Well, the airlines are actually trying to set up a “new” system, which has its own merits but no hope of alleviating such annoyances in the next few years. They want general aviation to bear a greater share of the ATC funding burden. The airlines are indeed “reluctant” to continue funding an air traffic control system that cannot accommodate the increasing demand for air travel. The key to relieving congestion is to charge higher prices at the (less than ten) crowded hub airports where such congestion occurs. Of course, this will increase fares, but it’s a rational way to allocate seats on flights at premium times of day–times when Mr. Stelzer presumably prefers to fly.

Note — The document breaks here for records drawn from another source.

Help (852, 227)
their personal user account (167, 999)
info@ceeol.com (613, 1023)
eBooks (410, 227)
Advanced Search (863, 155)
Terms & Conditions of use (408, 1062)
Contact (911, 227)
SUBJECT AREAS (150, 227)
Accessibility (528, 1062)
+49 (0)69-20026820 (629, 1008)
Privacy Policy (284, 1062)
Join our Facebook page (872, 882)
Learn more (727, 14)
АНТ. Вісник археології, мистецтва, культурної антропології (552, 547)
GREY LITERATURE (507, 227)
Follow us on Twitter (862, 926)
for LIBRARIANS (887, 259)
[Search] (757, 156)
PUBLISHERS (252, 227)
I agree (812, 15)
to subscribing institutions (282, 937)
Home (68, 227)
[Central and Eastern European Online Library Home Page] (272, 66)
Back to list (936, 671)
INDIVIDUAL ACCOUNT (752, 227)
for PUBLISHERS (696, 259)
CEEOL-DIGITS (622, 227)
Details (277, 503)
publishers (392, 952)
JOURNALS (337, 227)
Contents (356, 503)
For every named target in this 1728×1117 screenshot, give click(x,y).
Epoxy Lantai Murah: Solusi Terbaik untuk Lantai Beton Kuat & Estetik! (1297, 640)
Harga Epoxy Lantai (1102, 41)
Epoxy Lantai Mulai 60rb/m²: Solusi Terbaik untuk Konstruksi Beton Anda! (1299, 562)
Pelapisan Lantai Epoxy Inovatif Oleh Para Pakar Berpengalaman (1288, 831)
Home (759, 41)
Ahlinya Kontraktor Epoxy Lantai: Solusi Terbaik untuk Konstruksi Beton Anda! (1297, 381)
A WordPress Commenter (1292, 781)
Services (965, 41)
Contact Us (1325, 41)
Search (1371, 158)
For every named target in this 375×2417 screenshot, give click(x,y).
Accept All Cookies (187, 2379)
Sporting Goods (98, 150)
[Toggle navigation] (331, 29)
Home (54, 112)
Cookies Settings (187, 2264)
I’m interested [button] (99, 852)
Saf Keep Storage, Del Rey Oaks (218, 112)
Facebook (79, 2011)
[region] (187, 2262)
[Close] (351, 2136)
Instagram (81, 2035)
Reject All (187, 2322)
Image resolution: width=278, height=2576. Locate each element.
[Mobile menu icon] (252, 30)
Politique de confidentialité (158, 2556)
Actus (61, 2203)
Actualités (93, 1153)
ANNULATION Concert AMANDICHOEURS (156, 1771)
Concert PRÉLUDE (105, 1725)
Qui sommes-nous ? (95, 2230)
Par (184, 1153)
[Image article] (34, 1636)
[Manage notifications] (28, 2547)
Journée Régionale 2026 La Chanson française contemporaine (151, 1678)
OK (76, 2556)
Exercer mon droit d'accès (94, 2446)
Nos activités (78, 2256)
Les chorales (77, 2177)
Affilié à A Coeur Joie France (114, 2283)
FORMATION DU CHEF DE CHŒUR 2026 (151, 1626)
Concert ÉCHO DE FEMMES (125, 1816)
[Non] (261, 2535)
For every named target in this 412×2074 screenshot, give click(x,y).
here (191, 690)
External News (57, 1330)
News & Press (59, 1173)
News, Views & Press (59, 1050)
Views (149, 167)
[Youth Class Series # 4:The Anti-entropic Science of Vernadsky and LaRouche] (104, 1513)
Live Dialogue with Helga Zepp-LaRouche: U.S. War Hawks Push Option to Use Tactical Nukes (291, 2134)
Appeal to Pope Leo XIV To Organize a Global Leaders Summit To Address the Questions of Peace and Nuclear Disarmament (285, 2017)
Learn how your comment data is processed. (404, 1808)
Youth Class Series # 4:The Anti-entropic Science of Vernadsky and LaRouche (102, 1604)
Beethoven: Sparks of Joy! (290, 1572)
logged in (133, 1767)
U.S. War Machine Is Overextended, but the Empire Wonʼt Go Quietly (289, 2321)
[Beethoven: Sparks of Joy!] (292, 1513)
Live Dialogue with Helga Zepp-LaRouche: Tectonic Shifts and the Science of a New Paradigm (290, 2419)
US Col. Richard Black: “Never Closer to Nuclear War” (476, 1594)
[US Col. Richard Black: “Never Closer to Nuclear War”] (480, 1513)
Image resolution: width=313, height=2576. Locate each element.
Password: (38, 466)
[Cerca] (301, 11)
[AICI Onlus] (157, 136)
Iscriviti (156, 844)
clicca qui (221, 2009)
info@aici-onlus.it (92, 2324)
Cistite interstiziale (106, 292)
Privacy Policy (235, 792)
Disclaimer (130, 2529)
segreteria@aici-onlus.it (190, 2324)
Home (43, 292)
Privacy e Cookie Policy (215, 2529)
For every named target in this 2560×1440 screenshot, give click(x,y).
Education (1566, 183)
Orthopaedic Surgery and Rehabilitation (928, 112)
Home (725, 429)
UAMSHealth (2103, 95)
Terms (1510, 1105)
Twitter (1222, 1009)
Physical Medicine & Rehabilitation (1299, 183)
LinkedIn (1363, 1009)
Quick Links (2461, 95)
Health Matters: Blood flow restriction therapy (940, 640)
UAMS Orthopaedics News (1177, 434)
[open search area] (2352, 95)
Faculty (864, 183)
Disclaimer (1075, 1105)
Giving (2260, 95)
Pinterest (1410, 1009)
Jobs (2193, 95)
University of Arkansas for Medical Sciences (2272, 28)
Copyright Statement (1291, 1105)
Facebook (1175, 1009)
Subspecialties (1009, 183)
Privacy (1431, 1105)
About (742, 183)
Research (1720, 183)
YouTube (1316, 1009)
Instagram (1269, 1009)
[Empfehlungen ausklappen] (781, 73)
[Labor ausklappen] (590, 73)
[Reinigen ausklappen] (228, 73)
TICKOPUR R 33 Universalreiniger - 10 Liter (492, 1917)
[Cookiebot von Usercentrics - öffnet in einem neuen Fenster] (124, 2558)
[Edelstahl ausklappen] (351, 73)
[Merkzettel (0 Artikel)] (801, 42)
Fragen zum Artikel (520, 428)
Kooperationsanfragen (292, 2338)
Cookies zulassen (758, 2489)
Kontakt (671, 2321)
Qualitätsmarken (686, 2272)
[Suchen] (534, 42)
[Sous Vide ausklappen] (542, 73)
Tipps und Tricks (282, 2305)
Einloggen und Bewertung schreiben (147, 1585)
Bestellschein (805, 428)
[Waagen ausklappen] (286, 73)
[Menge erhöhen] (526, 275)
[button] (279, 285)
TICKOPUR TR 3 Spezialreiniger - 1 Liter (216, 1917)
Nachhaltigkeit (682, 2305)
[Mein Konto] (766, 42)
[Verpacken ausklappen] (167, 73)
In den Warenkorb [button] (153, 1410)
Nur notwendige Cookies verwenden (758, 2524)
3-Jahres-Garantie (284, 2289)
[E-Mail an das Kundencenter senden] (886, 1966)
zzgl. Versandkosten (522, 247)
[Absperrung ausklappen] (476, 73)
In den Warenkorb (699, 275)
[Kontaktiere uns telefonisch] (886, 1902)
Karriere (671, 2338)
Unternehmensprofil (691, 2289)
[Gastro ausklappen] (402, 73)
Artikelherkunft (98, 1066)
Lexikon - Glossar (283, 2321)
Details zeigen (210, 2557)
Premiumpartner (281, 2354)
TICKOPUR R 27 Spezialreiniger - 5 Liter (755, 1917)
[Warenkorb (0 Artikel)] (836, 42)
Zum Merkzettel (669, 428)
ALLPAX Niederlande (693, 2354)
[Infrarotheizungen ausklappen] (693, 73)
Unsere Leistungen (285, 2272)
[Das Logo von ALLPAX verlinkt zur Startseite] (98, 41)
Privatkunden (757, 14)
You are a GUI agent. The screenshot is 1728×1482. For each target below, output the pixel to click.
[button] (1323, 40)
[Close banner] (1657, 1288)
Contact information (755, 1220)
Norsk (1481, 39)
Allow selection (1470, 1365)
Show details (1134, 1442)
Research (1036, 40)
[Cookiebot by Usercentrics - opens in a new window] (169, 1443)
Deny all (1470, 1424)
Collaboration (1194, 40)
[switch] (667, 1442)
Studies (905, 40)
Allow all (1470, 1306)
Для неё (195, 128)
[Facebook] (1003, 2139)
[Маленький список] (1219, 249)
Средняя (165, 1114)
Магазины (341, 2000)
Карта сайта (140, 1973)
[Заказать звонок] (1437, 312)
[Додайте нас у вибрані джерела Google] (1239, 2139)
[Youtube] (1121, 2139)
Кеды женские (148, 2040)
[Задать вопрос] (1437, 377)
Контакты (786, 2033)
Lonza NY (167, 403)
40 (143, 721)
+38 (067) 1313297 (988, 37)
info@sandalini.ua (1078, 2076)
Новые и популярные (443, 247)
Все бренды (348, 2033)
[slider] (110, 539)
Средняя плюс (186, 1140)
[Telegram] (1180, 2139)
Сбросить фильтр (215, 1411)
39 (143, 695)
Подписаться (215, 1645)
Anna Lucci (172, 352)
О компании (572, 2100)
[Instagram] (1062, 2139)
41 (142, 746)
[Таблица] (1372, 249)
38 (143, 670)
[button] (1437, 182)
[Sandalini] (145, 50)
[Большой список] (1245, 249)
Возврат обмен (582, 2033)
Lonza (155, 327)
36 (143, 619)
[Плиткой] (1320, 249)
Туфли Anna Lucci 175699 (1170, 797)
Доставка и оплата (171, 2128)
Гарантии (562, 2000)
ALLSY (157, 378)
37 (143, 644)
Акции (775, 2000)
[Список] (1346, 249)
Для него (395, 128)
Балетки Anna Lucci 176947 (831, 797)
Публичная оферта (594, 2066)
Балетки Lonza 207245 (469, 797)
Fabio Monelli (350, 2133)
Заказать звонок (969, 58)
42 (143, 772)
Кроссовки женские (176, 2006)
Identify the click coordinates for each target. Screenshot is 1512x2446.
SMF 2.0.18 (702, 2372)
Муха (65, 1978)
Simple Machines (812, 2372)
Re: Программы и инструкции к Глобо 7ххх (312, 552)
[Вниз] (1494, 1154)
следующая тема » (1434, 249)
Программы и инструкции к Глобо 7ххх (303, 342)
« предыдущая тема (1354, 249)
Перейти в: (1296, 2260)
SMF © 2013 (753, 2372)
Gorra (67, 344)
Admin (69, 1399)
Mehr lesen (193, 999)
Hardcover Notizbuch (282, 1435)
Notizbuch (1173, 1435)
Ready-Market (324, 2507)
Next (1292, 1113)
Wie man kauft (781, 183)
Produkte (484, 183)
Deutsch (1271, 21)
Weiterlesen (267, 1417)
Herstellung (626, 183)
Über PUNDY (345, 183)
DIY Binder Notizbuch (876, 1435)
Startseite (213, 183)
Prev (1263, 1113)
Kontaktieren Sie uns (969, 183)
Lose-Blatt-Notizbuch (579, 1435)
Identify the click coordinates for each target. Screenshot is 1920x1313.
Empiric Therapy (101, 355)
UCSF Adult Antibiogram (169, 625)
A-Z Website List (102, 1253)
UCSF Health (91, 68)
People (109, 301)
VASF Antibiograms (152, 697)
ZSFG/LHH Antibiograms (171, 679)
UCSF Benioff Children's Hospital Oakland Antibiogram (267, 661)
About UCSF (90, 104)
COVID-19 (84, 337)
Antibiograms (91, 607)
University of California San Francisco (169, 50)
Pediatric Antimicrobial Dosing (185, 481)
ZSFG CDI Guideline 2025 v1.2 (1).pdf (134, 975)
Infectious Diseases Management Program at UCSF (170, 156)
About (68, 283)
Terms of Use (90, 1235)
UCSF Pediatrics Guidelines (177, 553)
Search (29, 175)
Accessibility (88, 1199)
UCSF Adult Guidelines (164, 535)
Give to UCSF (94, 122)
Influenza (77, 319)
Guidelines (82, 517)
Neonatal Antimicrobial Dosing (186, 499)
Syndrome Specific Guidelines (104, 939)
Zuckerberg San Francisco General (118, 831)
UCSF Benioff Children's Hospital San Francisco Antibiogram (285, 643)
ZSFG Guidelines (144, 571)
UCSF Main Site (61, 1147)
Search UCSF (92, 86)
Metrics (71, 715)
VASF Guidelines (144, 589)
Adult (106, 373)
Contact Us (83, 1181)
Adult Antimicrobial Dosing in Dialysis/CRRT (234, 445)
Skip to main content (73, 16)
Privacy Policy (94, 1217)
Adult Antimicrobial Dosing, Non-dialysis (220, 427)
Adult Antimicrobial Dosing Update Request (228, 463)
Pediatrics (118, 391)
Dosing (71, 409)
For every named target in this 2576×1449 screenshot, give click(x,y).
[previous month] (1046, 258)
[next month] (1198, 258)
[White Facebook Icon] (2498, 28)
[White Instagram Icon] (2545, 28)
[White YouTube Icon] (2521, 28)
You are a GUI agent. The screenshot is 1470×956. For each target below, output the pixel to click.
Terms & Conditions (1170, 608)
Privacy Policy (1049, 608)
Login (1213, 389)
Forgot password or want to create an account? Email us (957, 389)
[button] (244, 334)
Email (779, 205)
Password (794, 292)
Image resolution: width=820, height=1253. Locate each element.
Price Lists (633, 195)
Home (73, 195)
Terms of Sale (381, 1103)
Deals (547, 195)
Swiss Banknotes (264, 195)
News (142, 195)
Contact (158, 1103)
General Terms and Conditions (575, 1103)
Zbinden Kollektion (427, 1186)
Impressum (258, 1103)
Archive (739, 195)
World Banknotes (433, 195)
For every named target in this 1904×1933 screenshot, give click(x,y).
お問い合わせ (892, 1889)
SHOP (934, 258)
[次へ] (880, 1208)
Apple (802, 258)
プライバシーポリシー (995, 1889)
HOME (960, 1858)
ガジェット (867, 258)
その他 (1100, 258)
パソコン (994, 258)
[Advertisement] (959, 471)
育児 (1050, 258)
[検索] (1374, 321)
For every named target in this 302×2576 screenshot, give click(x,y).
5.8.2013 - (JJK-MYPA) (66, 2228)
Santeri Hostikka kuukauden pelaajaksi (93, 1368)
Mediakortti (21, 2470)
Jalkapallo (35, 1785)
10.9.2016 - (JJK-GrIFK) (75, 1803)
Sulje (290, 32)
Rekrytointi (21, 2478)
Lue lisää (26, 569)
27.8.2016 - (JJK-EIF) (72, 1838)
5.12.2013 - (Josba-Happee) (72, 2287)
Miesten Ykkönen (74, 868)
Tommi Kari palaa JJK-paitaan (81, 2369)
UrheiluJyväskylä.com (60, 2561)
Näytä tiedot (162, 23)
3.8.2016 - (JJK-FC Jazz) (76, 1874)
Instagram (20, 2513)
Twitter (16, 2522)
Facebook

On the plus side is the competition between Boeing and Airbus to produce a next-generation aircraft that is more passenger-friendly than anything manufactured in the past. Last week Singapore Airlines put the Airbus A380 into service on the Singapore-Sydney route, and promised “to change the way you travel, forever.” . . . Less affluent passengers–economy class goes for around $550–are promised more leg-room in all classes of service. Boeing’s competitor, the 787, has hit production delays but should be available some time next year, and will also offer more comfortable seating.
Airlines choose their own seating and cabin configurations. Those fancy mockups on newairplane.com? They’re only hypothetical. You could fly on a very comfortable DC-9 and a wretchedly crowded A380. Not likely, but possible–it all depends on the airline. The biggest benefit of newer planes is that they have quieter engines.
Of course, none of this will matter if America’s airlines do what they are signaling they intend to do: keep capacity low enough to enable them to raise fares, lower service standards, allow their fleets to age rather than order new aircraft, and use the sardine can as a model for the seating configurations of the few new planes they do order.
It’s called business. Deregulation and competition (two things Mr. Stelzer favors) have forced airlines to shed high costs and maximize use of their resources. If airplanes were less crowded overall, we would see (overall) higher fares. If airlines gave everyone a rubber meal, whether they wanted it or not, they would charge higher fares. If airlines didn’t outsource their small-jet flying to subsidiaries and contractors which do it at rock bottom prices, then they would charge higher fares. Fares are, historically, very low. Trends in Europe suggest that they could possibly be driven lower. Today’s relatively low fares are the results of conscious deregulatory policies over the past thirty years. Mr. Stelzer should be praising the vitality of the airline industry to the high heavens.
Now–whether current models are sustainable is a big questions. Small-jet operators are facing a looming recruitment challenge, labor costs are going up, fuel is soon going to top $100/barrel, and (some people argue) low-fare carriers have already stimulated most of the discounts we’re likely to see. Moreover (and Mr. Stelzer, to his credit, does acknowledge the government role in unpleasant U.S. air travel), some government policies may make the industry more volatile.
I’ll close with a good idea Mr. Stelzer offers for airport security:
The bad news for passengers is that there seems to be little relief in sight from long lines at check-in desks and at security checkpoints. . . . Which brings us to Washington’s Dulles, London’s Heathrow, and other airports around the world. If lines lengthen at security check points no one has an incentive to add staff, open more lanes, or do anything to relieve the passenger’s plight. By contrast, such a situation at Whole Foods, Giant, or any respectable supermarket results in the opening of more check-out lines to relieve congestion. Store managers have an incentive to prevent customers from taking their business elsewhere; airport managers don’t, or think they don’t. Indeed, they have every incentive to keep costs down and profits up, even if that means providing a miserable service. Imagine what life would be like in an airport in which security personnel, or at least the managers, had their pay cut every time lines lengthened beyond some target limit, and the power to correct the situation.
America made the hasty and ill-considered decision to nationalize airport security after 9/11. It has been remarkably expensive, increasingly onerous to travelers, and far less accountable than private security firms that can lose their contracts if they don’t do the job. For all this expense and hassle, we get security no better than that before 9/11.